## Brief
Collect each line of the material below that contains the word "square", and copy those lines in full.

## Items
○ ○ ○ ○ ○ ○ ○
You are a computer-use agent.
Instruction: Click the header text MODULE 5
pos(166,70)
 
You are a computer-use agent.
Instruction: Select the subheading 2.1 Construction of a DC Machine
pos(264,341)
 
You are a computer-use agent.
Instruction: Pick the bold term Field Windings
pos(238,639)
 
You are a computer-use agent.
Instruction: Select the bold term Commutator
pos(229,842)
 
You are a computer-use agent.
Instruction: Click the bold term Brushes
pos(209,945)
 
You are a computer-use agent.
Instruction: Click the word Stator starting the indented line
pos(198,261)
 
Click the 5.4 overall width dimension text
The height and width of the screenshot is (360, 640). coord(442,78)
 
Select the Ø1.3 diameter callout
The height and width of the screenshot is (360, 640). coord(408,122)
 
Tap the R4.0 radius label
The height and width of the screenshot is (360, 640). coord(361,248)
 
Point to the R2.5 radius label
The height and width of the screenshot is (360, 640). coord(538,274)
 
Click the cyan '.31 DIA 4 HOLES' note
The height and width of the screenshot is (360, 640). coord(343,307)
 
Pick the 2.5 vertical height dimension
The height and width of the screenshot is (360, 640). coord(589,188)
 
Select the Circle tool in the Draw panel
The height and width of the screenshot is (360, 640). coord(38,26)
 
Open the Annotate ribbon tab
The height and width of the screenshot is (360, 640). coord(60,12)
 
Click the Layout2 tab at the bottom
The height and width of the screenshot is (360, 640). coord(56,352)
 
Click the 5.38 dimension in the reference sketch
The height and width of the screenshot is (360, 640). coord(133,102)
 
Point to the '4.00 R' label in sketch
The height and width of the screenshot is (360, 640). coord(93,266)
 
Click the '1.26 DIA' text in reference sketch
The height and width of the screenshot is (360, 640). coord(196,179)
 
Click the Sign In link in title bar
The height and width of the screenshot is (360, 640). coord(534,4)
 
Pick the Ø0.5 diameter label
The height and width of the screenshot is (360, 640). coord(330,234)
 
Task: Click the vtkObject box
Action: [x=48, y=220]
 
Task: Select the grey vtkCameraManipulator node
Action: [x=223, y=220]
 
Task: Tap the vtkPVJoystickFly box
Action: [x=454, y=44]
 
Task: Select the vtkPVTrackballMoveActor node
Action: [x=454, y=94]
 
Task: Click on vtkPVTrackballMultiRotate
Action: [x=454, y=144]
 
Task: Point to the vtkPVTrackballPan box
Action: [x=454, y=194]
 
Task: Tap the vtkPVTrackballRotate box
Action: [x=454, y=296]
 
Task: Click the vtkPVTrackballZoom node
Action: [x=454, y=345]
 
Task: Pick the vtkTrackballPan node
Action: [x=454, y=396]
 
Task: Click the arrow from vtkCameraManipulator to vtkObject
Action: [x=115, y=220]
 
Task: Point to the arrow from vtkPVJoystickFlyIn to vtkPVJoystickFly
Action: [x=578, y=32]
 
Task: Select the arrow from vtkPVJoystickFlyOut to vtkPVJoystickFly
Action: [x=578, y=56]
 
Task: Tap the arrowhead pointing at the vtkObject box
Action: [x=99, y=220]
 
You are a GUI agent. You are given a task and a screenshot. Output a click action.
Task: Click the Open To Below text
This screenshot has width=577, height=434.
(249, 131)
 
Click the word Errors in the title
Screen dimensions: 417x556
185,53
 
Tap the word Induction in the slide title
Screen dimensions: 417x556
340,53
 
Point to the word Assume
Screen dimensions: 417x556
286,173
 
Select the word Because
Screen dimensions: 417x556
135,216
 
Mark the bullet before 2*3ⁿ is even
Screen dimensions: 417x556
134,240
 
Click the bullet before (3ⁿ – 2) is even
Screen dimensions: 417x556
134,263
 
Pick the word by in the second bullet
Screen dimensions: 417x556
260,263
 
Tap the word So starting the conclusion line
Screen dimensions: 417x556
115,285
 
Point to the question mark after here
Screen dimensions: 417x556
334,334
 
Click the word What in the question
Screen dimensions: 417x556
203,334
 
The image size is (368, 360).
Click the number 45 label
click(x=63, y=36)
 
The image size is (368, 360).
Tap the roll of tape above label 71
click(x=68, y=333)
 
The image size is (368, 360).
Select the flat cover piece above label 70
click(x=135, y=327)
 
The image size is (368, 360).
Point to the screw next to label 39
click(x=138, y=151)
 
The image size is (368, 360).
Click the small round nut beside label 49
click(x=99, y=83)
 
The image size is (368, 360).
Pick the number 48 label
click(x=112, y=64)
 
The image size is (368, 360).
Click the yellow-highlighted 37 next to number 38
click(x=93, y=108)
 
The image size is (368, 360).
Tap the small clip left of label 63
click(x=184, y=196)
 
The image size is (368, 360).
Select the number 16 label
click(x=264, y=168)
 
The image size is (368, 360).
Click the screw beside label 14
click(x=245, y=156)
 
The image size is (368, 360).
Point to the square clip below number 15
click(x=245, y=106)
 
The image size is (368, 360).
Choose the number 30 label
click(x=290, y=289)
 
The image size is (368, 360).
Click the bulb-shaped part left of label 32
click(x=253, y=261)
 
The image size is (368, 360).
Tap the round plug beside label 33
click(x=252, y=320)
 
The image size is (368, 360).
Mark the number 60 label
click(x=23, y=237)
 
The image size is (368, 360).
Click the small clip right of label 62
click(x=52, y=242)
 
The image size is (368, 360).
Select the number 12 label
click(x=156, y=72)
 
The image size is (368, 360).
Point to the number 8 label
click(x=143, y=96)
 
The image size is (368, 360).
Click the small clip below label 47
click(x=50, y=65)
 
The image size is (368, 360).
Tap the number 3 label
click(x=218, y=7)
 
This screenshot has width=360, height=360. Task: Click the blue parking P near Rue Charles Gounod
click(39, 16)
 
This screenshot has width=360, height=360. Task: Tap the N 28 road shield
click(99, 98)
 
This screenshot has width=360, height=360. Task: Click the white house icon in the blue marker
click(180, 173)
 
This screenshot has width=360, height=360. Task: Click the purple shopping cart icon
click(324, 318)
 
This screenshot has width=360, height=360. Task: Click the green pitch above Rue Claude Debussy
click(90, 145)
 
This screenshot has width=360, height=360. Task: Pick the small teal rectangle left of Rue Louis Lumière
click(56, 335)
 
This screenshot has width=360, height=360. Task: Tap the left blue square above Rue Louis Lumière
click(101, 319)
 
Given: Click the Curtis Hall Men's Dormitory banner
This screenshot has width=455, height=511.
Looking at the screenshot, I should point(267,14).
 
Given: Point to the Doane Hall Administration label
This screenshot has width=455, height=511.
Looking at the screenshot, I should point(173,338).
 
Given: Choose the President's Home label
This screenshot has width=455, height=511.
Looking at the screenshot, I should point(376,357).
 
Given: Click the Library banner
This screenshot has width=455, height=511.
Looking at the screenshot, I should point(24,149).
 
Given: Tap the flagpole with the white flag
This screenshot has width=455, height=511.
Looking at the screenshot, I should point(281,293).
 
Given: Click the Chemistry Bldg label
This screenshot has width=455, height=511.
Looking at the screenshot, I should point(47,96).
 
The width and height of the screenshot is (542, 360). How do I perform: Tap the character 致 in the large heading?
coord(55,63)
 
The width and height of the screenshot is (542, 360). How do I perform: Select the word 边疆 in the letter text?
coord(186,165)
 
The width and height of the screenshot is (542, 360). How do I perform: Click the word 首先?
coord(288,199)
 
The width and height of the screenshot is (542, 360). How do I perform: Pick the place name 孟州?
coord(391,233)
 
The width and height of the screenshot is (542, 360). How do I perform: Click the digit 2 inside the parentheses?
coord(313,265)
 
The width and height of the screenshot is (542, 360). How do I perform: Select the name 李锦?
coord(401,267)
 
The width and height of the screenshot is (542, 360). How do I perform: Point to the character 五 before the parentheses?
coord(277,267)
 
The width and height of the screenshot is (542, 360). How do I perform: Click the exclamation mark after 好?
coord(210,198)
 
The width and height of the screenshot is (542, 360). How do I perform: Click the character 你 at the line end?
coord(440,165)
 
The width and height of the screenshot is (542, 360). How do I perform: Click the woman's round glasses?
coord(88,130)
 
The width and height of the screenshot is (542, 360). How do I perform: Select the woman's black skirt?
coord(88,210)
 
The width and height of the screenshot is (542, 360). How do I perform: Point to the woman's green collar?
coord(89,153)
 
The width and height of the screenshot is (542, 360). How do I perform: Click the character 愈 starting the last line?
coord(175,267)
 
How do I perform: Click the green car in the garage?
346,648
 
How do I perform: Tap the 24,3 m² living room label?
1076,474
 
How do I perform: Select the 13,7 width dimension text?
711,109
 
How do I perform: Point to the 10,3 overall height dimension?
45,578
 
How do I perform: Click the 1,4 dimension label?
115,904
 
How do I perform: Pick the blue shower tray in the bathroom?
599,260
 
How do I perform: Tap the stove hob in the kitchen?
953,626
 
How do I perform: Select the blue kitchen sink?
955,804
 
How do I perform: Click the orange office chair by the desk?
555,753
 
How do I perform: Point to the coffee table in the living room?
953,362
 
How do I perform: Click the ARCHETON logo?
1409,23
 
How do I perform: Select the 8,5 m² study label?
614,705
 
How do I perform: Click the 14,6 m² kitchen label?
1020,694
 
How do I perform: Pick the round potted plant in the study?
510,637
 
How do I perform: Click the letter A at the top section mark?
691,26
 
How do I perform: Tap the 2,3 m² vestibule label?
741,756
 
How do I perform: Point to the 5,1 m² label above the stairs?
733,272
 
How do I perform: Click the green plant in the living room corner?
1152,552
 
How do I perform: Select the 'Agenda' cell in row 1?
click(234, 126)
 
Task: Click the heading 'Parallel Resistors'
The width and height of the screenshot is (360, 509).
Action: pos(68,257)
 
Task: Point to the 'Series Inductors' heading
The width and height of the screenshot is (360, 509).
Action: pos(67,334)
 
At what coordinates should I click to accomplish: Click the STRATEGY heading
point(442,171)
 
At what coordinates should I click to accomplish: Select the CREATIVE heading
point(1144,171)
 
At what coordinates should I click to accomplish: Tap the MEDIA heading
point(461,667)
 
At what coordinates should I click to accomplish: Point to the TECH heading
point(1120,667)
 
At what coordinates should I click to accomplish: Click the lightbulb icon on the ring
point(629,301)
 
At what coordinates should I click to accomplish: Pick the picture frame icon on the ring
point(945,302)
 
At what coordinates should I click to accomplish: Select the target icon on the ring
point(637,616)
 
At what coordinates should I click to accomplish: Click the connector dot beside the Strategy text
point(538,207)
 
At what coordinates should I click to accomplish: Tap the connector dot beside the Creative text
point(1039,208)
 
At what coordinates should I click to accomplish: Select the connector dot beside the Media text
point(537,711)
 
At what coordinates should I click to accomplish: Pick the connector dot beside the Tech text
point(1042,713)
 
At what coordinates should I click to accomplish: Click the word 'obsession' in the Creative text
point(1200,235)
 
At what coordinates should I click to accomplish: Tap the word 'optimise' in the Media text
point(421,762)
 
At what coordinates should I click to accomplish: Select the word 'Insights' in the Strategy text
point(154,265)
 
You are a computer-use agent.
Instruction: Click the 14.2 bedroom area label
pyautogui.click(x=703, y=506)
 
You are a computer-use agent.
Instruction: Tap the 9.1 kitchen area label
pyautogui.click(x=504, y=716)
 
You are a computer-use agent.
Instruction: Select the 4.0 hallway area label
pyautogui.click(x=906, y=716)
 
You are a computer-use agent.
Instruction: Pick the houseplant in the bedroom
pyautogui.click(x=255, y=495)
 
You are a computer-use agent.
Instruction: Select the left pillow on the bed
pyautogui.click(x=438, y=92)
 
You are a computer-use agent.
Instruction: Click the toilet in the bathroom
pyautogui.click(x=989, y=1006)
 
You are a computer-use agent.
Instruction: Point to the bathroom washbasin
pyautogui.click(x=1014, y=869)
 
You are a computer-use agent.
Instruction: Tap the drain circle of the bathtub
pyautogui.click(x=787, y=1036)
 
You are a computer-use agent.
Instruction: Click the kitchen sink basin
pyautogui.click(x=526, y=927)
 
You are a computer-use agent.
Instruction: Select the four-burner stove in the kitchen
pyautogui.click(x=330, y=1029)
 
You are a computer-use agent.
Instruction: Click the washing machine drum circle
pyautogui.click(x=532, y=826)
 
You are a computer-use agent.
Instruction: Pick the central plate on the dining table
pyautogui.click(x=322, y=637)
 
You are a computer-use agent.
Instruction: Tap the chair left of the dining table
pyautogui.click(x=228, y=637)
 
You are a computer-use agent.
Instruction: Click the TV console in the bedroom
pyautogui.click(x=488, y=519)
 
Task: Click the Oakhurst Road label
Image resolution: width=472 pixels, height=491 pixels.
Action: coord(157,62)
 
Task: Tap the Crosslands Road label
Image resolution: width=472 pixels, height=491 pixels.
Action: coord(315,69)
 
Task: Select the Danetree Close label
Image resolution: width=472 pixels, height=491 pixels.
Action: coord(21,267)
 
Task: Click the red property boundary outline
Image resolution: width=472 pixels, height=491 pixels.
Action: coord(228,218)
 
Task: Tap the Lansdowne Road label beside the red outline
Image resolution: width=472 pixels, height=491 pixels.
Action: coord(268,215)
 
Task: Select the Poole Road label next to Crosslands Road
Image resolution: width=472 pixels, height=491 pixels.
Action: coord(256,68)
○ ○ ○ ○ ○ ○ ○
## Answer in full
Point to the square clip below number 15
This screenshot has width=360, height=360. Task: Tap the left blue square above Rue Louis Lumière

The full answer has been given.